--- What you have to do ---
Copy each line of the listing where the word "computer" can be found.

--- Data shown ---
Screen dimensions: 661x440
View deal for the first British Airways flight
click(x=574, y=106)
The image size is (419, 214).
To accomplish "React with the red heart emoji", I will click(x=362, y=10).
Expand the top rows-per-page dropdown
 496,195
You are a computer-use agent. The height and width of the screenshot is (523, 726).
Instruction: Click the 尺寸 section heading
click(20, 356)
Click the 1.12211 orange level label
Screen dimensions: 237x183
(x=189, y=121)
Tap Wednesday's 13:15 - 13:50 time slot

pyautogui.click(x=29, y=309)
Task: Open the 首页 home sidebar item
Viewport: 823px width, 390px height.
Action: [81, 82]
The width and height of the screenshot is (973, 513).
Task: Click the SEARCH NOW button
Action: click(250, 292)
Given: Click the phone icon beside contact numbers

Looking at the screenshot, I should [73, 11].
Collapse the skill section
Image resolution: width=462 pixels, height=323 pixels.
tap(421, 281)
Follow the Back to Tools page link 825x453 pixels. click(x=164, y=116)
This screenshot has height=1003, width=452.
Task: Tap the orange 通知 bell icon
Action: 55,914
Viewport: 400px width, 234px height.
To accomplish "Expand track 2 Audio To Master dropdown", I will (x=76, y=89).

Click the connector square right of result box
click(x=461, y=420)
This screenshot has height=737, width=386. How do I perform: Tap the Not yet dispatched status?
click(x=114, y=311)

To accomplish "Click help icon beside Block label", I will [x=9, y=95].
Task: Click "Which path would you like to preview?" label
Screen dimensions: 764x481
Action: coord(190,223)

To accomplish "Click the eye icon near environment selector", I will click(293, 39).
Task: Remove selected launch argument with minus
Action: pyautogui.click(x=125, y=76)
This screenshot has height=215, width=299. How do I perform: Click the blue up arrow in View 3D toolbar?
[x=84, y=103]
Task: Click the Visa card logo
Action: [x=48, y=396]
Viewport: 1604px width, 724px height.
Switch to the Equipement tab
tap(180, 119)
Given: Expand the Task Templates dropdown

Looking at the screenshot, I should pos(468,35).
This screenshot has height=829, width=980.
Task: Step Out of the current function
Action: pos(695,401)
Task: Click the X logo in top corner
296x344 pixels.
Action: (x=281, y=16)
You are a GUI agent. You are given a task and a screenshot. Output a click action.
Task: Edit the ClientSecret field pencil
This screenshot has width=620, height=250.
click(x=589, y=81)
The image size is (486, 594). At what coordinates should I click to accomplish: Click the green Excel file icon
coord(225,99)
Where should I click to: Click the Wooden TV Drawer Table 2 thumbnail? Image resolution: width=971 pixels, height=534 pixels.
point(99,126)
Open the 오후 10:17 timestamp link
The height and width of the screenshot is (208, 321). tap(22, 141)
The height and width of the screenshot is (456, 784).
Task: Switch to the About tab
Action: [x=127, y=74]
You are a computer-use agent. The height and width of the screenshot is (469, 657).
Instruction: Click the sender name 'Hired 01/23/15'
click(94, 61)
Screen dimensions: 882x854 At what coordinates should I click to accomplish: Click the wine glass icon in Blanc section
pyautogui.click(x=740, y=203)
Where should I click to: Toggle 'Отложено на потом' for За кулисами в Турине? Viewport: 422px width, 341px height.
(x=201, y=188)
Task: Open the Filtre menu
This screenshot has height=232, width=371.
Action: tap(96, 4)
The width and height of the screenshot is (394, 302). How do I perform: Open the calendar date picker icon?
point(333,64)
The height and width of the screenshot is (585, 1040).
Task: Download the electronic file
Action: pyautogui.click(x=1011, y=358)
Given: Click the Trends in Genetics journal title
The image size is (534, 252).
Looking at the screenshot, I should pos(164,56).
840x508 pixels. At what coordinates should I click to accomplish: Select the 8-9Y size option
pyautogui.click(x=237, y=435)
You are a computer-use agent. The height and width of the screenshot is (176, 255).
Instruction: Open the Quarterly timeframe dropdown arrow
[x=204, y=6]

--- Exercise answer ---
You are a computer-use agent. The height and width of the screenshot is (523, 726).
You are a computer-use agent. The height and width of the screenshot is (469, 657).
You are a computer-use agent. The height and width of the screenshot is (176, 255).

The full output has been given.